Nevruz Bayramı nasıl kutlanır, neler yapılır?
Doğu Türkistan bölgesinden Balkanlara kadar ilerleyen tüm Türk kavimleriyle birlikte kutlanan Nevruz bayramı M.Ö. 8. yüzyılda başlamıştır ve günümüze kadar gelmiştir. 1995 yılında resmi bayram olarak kabul edilen Nevruz bayramı her yıl 21 Mart günü ülke genelinde etkinlikler düzenleyerek idrak edilir.
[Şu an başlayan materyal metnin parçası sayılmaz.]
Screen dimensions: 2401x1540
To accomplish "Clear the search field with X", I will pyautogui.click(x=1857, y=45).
Nevruz Bayramında farklı kültürlere sahip kişiler geleneksel kıyafetlerini giyerler ve yörelerine ait danslarıyla bir eğlence düzenlerler. Çocuklara çeşitli oyuncakların dağıtıldığı ve oyun alanlarının kurulduğu Nevruz bayramında gül fidelerinin toprağına dilek mektupları gömülme gibi adetler de yerine getirilir.
Mersin bölgesinde yaşayan Toras Türkmenleri’nin adetlerinde ise 'Mart İpliği' adı verilen ipler Nevruz bayramında ağaçlara bağlanır ve yaylalara çıkılıp kuzu veya oğlaklar keserler. 21 Mart’ı 22 Mart’a bağlayan gece Kars bölgesinde ise bir evde toplanan gençler, bir çocuğu suya gönderirler ve çocuk hiç konuşmadan suyu getirir. Gençler ise gelen suyun içine renkli ipler atarak dilek dilerler. Nevruz bayramlarında kurulan ve içerisinde 7 farkı yemek çeşidi bulunan nevruz sofrasına oturan herkes yılın bolluk ve bereket içinde geçmesini dileyerek yemeklerini yerler.
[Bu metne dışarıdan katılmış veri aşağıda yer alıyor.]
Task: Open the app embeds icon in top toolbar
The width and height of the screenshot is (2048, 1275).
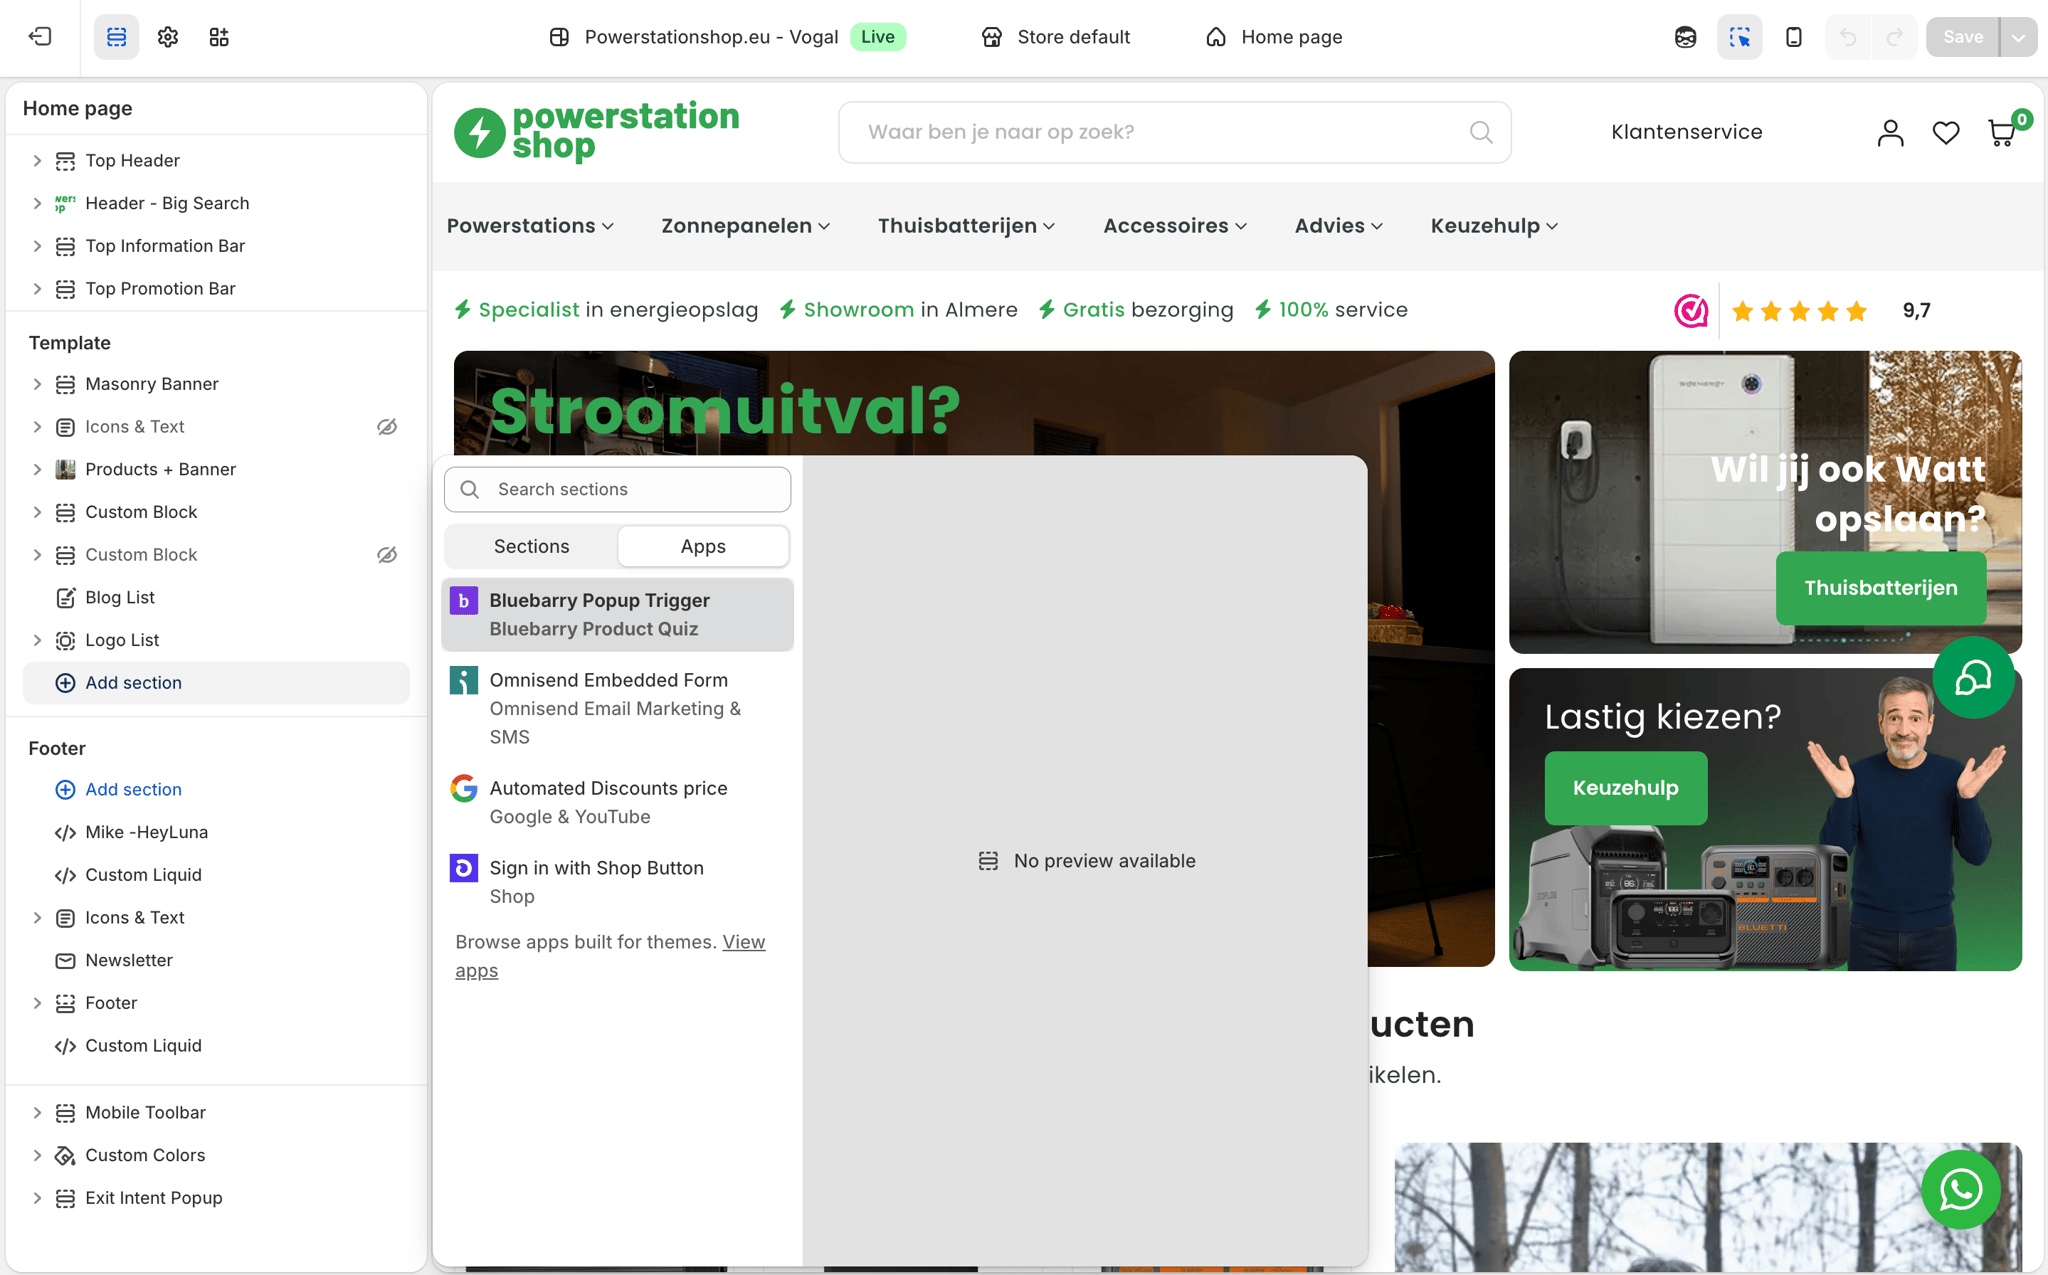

Nevruz bayramında ateşten neden atlanır?
Nevruz bayramında çok eskilerden gelen bir anlayışa göre ise nevruz genel olarak güneş ve ateş anlamına gelir. İnanışa göre ateşin karanlıkları uzaklaştırmak adına sürekli yanık bırakılır. Bu nedenle Nevruz günlerinde ateş yakılır ve ateşin sürekli yanması sağlanır.
Türkler ise bu adeti üzerinden atlayarak kendilerine göre farklı bir geleneği gerçekleştirmişlerdir. Yanan ateşin üzerinden atlamak ise temizlenmek, arınmak anlamına getirilir.